[Collected data]
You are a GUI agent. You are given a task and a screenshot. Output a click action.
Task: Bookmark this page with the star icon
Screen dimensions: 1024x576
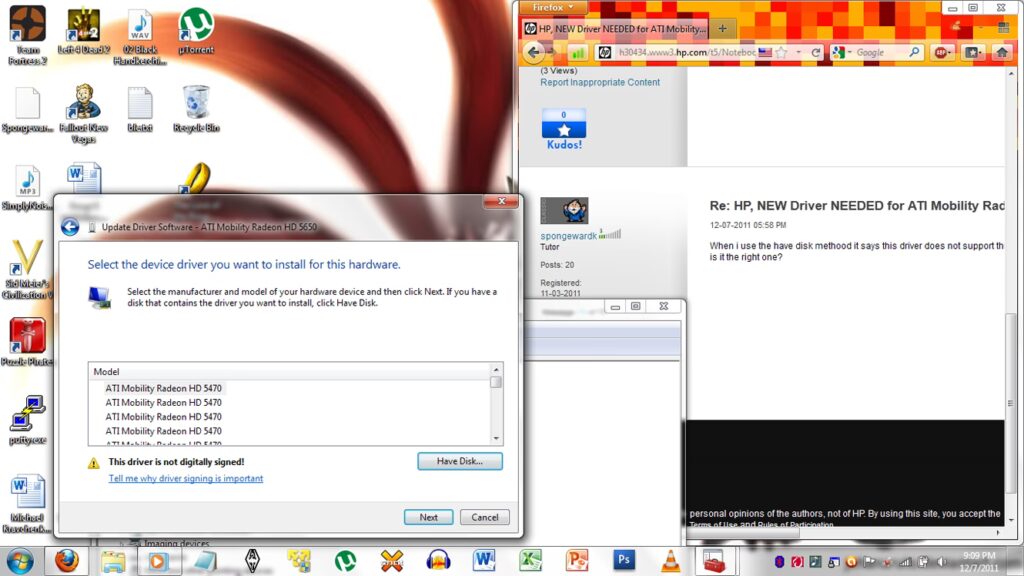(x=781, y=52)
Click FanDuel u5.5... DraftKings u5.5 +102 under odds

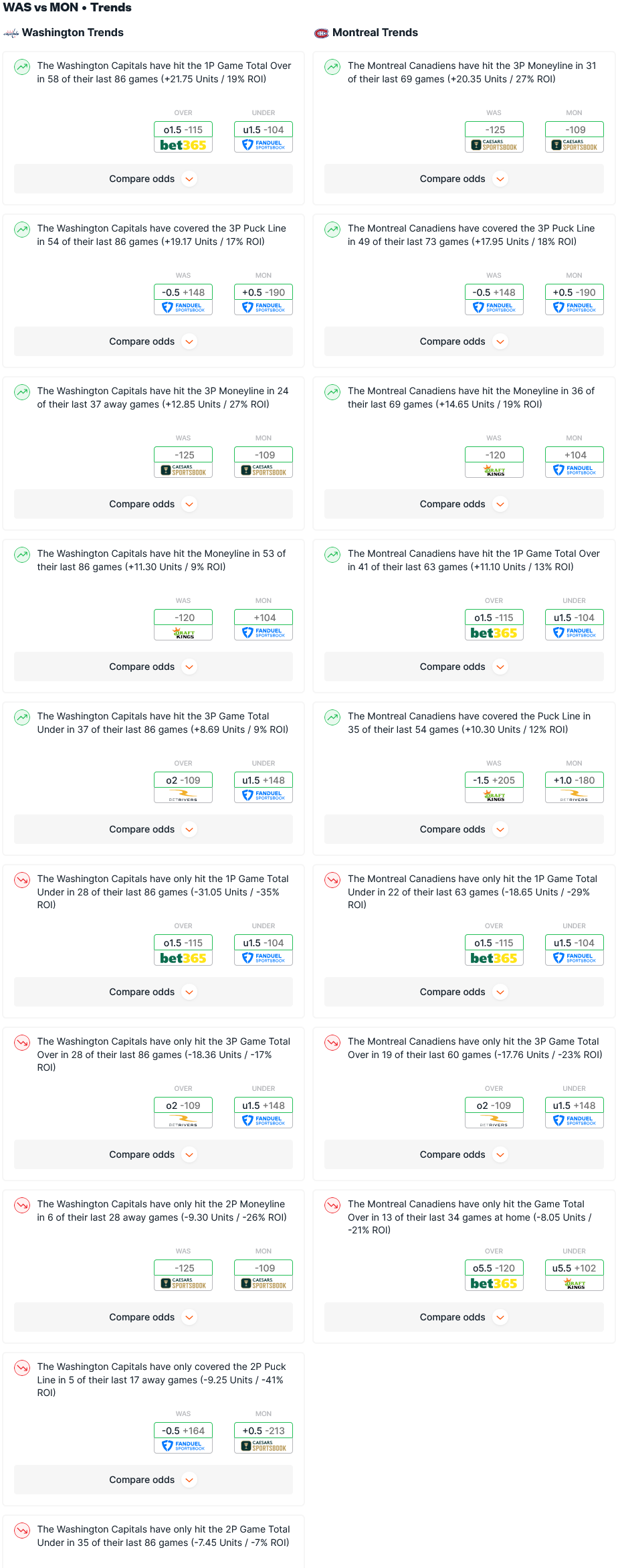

:: Task ::
An exact repetition of all the records above is required, excluding the pictures.

:: Task output ::
You are a GUI agent. You are given a task and a screenshot. Output a click action.
Task: Bookmark this page with the star icon
Screen dimensions: 1024x576
(x=781, y=52)
Click FanDuel u5.5... DraftKings u5.5 +102 under odds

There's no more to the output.